I went down to see the house on Monday and liked it extremely. Mrs. Macnay seems to be the widow of a literary man, and will, I think, do all I want. Her terms are absurdly low, and the neighborhood seems very

charming. I consider myself most fortunate.

VIII.

Mrs. Macnay to her Sister-in-law. (Extract.)

In spite of my letters Miss Bayley came as arranged, with the harmless dog, and the first thing that happened was that it bit the knife-and-boot boy in the leg. Miss Bayley was very sorry, but explained that it was the green baize apron that did it-Prinny (that is the dog's name) once having been ill-treated by a furniture man. She stayed an hour and looked at everything, and I must say that I dislike her immensely, but her ready acquiescence in the matter of terms makes it almost impossible not to take her.
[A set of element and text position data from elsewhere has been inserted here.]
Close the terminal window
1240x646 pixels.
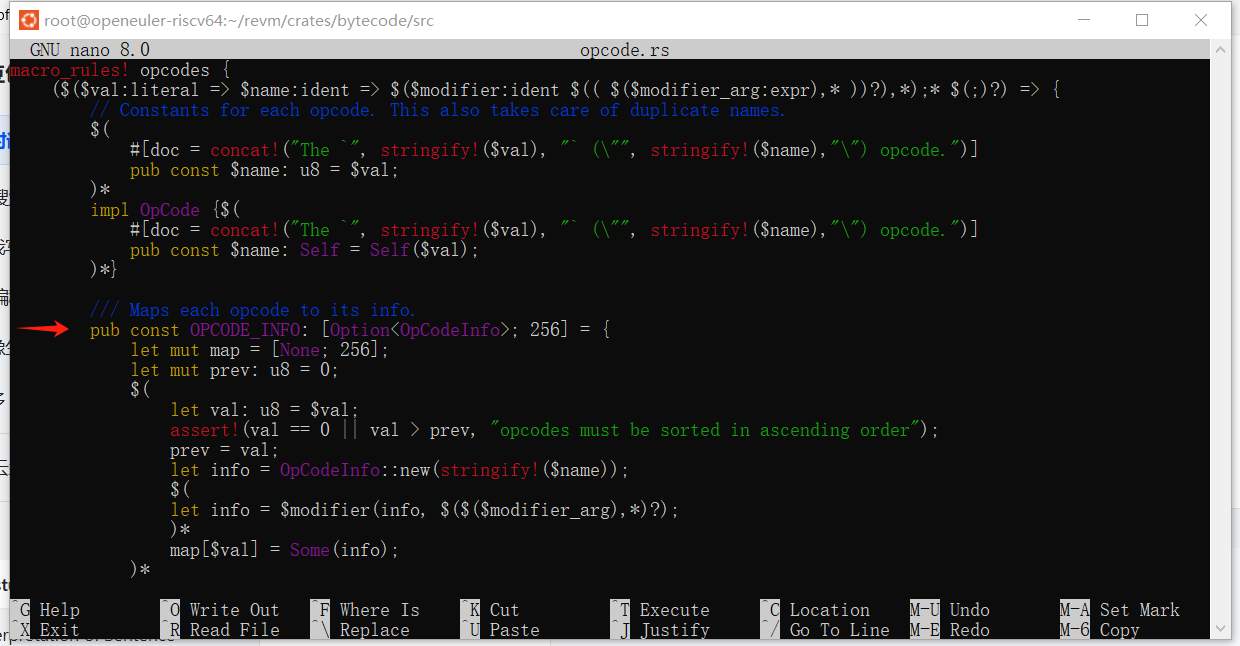(x=1201, y=20)
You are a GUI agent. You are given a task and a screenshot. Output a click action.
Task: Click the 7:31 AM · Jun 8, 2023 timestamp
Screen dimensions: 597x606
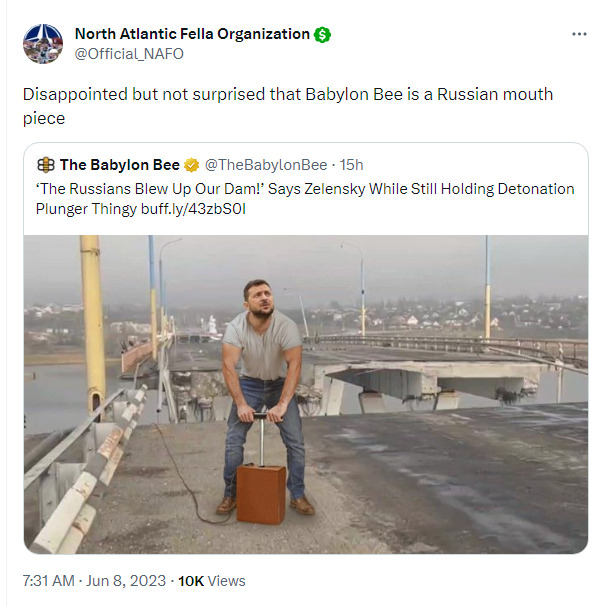pos(94,581)
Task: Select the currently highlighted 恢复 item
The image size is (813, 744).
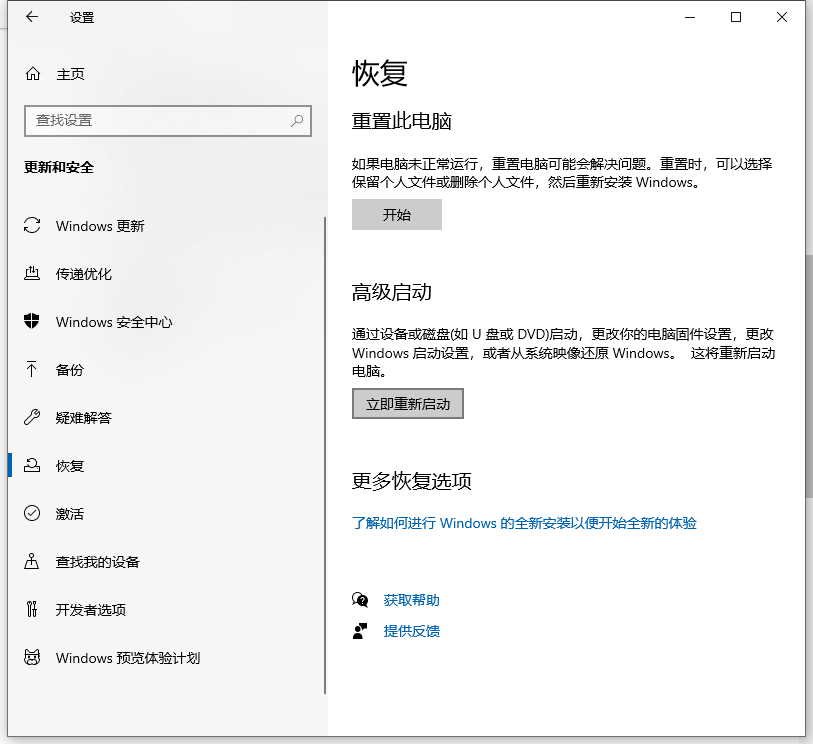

I wish now that I had asked more, as Mrs. Vincent wanted me to. One is always so wise afterwards. It is agreed that she comes next month.

IX.

Miss Bayley to Mrs. Macnay.

Dear Mrs. Macnay,-I have decided to share your house on the terms we have arranged, but I must ask you first to make two or three slight changes. I was conscious on the landing by my room of a discoloration in the wall which could not, I think, be due to any. thing but damp. I have such a horror of sciatica that I feel compelled to make a point of having some damp course applied before I take up my residence with you. Another matter is the knifeand-boot boy who so unfortunately placed himself in Prinny's way. I am conscious that I am asking a great and perhaps unreasonable favor, but I do so trust you may see your way to getting another boy in the place of this one, or I am convinced that Prinny may suffer. If convenient to you I shall move in on Monday, the 2nd of next month. Yours truly, Adelaide Bayley.